The paper discusses how lowering the detection threshold in the DAMA dark matter experiment can help distinguish between different WIMP mass ranges and interaction types, improving the understanding of dark matter signals.

Contribution

It analyzes the impact of recent detector upgrades allowing lower thresholds on the interpretation of DAMA's modulation signal, potentially ruling out certain WIMP mass ranges.

Findings

Lower thresholds can disfavor one WIMP mass range by over 2.6σ.

Data may differentiate between spin-independent and spin-dependent interactions.

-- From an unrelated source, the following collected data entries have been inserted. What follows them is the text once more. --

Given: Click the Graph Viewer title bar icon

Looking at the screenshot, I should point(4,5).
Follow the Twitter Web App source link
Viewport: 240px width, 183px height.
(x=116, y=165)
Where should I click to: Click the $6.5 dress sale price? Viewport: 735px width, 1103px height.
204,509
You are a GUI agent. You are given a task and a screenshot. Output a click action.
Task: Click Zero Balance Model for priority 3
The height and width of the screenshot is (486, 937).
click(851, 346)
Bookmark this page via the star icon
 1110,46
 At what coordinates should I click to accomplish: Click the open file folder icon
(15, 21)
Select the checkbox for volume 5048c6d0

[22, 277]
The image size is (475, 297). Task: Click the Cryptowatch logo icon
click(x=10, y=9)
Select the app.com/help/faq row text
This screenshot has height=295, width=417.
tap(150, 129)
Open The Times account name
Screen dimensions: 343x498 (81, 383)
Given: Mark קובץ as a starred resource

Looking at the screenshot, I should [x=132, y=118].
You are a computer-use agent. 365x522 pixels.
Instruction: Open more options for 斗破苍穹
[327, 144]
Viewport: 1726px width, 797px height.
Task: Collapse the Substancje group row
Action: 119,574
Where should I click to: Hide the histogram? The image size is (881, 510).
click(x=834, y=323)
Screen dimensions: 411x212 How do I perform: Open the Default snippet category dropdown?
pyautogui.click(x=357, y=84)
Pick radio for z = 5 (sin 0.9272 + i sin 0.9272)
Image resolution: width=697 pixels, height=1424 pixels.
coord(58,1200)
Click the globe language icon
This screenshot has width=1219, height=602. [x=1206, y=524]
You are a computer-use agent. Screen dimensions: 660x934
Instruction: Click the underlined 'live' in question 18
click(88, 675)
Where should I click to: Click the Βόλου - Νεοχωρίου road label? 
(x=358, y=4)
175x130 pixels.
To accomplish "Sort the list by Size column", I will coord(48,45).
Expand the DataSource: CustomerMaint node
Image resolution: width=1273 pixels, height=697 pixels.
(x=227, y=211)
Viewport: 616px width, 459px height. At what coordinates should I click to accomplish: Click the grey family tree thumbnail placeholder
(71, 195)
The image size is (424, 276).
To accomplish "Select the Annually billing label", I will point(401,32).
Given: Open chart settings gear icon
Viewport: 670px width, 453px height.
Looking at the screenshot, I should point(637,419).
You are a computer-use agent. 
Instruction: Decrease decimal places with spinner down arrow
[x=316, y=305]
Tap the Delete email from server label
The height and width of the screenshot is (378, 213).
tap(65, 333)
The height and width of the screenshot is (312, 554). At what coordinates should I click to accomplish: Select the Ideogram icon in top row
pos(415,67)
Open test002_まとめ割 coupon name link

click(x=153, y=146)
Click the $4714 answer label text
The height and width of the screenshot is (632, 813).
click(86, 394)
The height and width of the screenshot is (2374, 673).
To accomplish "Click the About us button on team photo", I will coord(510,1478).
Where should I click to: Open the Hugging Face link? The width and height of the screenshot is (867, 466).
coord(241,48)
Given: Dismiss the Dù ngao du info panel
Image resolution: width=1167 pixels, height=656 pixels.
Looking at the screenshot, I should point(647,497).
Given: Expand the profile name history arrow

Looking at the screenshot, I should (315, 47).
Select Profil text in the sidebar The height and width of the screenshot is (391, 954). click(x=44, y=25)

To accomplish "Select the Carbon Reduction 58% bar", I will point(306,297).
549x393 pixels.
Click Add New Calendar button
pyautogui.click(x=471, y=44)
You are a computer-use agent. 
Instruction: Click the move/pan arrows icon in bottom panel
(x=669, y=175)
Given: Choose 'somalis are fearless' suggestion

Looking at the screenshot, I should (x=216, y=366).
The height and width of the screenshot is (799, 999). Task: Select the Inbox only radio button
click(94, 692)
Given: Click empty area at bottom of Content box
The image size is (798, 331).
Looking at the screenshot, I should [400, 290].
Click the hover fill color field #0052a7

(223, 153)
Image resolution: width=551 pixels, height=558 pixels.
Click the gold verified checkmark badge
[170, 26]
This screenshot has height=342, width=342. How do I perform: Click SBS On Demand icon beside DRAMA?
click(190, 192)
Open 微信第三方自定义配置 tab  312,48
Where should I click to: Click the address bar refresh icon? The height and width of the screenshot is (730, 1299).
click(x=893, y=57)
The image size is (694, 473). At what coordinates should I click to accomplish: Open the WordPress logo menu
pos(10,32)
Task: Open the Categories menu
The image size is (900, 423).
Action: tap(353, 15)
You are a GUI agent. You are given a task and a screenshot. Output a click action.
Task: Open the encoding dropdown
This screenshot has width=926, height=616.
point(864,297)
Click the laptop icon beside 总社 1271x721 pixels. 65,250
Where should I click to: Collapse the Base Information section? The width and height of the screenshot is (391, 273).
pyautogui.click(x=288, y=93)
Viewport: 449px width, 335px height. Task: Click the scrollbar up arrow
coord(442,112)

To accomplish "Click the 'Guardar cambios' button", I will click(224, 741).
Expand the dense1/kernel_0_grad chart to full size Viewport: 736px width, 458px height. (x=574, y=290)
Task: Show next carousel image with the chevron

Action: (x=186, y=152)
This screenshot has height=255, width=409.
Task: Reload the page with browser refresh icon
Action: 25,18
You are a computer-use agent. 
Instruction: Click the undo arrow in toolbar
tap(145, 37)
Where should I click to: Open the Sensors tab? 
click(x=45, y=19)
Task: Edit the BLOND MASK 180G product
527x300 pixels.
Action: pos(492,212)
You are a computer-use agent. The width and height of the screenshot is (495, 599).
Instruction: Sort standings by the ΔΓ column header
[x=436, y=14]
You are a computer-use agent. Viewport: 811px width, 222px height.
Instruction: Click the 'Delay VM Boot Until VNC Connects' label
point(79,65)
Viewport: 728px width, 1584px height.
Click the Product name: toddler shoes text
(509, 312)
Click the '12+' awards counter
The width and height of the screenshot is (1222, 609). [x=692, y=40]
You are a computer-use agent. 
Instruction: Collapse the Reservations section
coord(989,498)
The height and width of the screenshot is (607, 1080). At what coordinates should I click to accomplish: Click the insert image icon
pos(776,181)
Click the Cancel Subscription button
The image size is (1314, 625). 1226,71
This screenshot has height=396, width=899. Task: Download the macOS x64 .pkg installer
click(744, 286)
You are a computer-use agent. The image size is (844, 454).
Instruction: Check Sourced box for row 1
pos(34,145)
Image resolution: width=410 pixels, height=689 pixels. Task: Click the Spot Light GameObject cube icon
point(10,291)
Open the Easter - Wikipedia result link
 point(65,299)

Enhanced sensitivity improves dark matter parameter space constraints.

Abstract

The DAMA experiment searches for Weakly Interacting Massive Particle (WIMP) dark matter via its expected but rare interactions within the detector, where the interaction rates will modulate throughout the year due to the orbital motion of the Earth. Over the course of more than 10 years of operation, DAMA has indeed detected a strong modulation in the event rate above the detector threshold of 2 keVee. Under standard assumptions regarding the dark matter halo and WIMP interactions, this signal is consistent with that expected of WIMPs of two different approximate masses: ~ 10 GeV and ~ 70 GeV. We examine how a lower threshold, allowed by recent upgrades to the DAMA detector, may shed light on this situation. We find that the lower threshold data should rule out one of the two mass ranges for spin-independent couplings (in the worst case, disfavoring one of the masses by still more than 2.6$\sigma$) and is likely, though not certain, to do the same for spin-dependent couplings. Furthermore, the data may indicate whether the interaction is predominantly spin-independent or spin-dependent in some cases. Our findings illustrate the importance of a low threshold in modulation searches.